= Beginning of Section =

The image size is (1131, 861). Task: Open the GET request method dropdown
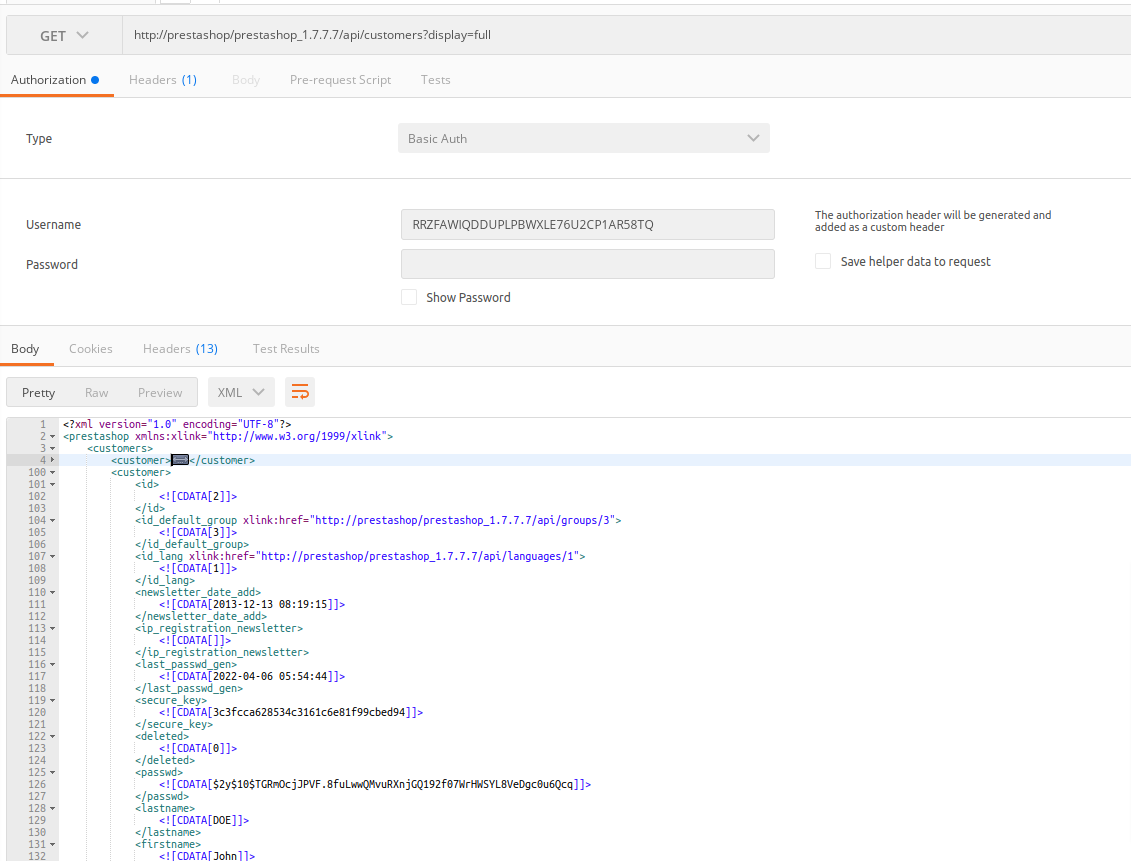click(x=63, y=35)
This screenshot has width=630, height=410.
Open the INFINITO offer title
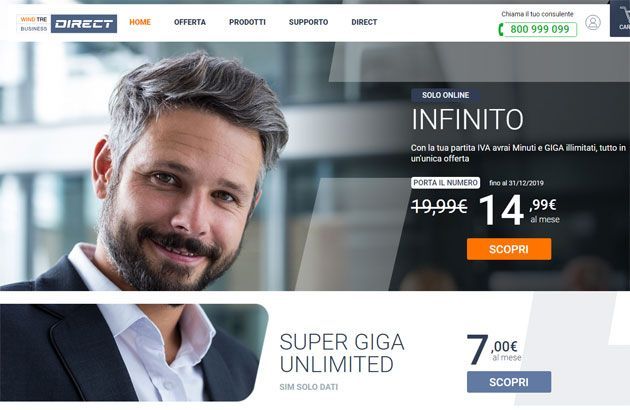coord(467,119)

= End of Section =

Without the pictures, reproduce every entry exactly as written.

ANSWER TO THIS PROBLEM>
The image size is (1131, 861). Task: Open the GET request method dropdown
click(x=63, y=35)
This screenshot has width=630, height=410.
Open the INFINITO offer title
coord(467,119)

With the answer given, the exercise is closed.